Tuesday, April 26, 2011

Drawing Inferences From Very Large Data-Sets

It's not that long ago that one of the biggest complaints to be heard from applied econometricians was that there were never enough data of sufficient quality to enable us to do our job well. I'm thinking back to a time when I lived in a country that had only annual national accounts, with the associated publication delays. Do you remember when monthly data were hard to come by; and when surveys were patchy in quality, or simply not available to academic researchers? As for longitudinal studies - well, they were just something to dream about!

Now, of course that situation has changed dramatically. The availability, quality and timeliness of economic data are all light years away from what a lot of us were brought up on. Just think about our ability, now, to access vast cross-sectional and panel data-sets, electronically, from our laptops via wireless internet.

Obviously things have changed for the better, in terms of us being able to estimate our models and provide accurate policy advice. Right? Well, before we get too complacent, let's think a bit about what this flood of data means for the way in which we interpret our econometric/statistical results. Could all of these data possibly be too much of a good thing? 

To give us something concrete to focus on, let's consider some of the results from a paper by Mellor (2011) published recently in the well-known journal, Health Economics. I've computed and included the p-values that go with the estimated coefficients, because I want to focus on these in the following discussion. What follows is an adaptation of part of Table II from Mellor's paper. There are 8 sets of results in that table, and I'm reporting the two sets that have the most significant estimated coefficients. The models explain body mass index (BMI) for children aged 2 to 11 years, for the case where the mother smoked 100+ cigarettes by 1992:

Covariates:      Tax       Tax*Treatment        Price       Price*Treatment        
Model 1:        - 0.716            0.886                                                                        
                       (2.94)            (2.31)
                     [0.002]          [0.010]
      
Model 2:                                                     -0.418           0.406                         
                                                                  (2.78)           (3.60)
                                                                  [0.003]         [0.0002]

The t-values are given in parentheses, and the implied one-sided p-values are in square brackets. A range of additional control variables are included in the models, and the 'significance' of these is not reported by the author. The extremely small  R2 values (0.083 and 0.075, respectively) are typical of models based on large cross-section data-sets. (Two of the 8 models reported in Mellor's Table 2 have  R2 = 0.0008.)
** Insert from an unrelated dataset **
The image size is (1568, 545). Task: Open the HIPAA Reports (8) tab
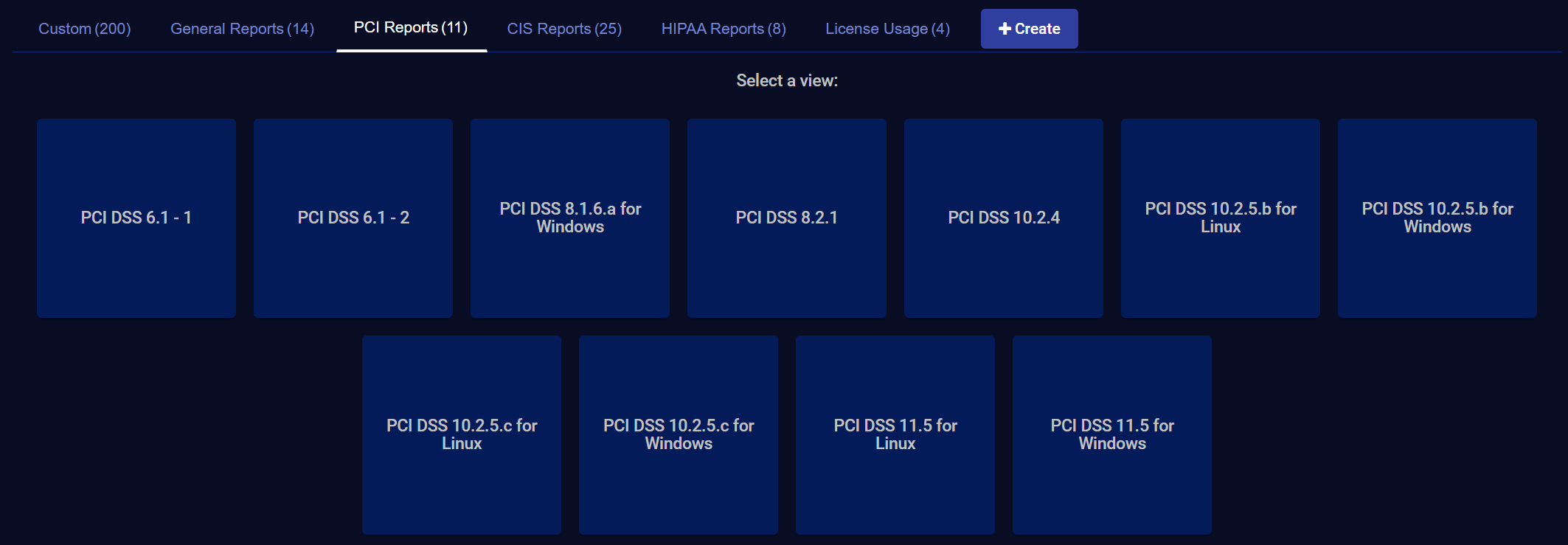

I've chosen this paper as an example, not because I have any problem with it - I don't - but because I think it's an excellent example of careful applied microeconometrics. I hope that you'll find the time to read it. Importantly, this particular paper is typical of a lot of empirical micro. studies - it's based on a pretty large set of data. Specifically, the above regression results are for a sample of 17,754 observations. This augers well for any estimators or tests whose reliability depends on large-n asymptotics. I have no problem with that at all. However, when we look at the estimated coefficients and their associated standard errors, what do we see, and what should we conclude?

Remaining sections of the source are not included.